WORK INSTRUCTIONS: Copy exactly the lines from the first line of the records below through the line containing "Task: Click filter", including both, and nothing else.

Dataset excerpts:
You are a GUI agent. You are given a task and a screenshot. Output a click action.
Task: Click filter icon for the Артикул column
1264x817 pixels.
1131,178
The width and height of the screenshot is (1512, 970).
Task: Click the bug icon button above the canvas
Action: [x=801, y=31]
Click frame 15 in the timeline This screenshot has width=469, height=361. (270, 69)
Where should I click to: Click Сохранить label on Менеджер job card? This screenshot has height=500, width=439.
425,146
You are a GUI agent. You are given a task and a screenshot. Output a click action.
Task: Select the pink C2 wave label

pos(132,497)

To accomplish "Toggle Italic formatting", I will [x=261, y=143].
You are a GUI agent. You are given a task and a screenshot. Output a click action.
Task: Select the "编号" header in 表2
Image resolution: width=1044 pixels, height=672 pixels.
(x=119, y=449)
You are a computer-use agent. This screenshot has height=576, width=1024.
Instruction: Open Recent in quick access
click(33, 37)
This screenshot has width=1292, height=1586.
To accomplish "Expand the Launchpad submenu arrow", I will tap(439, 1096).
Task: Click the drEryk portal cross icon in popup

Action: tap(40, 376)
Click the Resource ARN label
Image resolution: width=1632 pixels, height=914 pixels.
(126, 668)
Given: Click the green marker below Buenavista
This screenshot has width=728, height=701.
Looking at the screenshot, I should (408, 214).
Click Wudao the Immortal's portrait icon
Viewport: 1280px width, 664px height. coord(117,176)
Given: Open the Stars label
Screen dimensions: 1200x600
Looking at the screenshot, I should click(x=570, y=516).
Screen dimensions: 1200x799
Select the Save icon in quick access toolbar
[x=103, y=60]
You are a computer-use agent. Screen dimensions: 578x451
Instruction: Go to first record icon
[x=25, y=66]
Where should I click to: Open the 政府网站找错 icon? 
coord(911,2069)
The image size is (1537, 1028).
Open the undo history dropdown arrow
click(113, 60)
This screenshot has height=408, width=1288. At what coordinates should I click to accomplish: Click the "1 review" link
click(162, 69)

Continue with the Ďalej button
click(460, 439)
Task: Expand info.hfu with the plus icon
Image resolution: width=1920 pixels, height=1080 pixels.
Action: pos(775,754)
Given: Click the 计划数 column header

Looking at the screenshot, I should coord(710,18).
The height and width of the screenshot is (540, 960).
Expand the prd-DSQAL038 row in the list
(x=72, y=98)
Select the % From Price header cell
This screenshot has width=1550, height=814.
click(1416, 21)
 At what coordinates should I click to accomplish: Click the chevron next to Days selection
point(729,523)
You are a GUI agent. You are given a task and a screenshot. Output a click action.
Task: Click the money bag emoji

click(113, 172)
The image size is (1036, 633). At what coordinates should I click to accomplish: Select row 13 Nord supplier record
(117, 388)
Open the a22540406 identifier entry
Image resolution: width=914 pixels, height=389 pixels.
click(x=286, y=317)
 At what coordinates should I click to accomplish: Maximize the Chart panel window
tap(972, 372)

SOLUTION:
You are a GUI agent. You are given a task and a screenshot. Output a click action.
Task: Click filter icon for the Артикул column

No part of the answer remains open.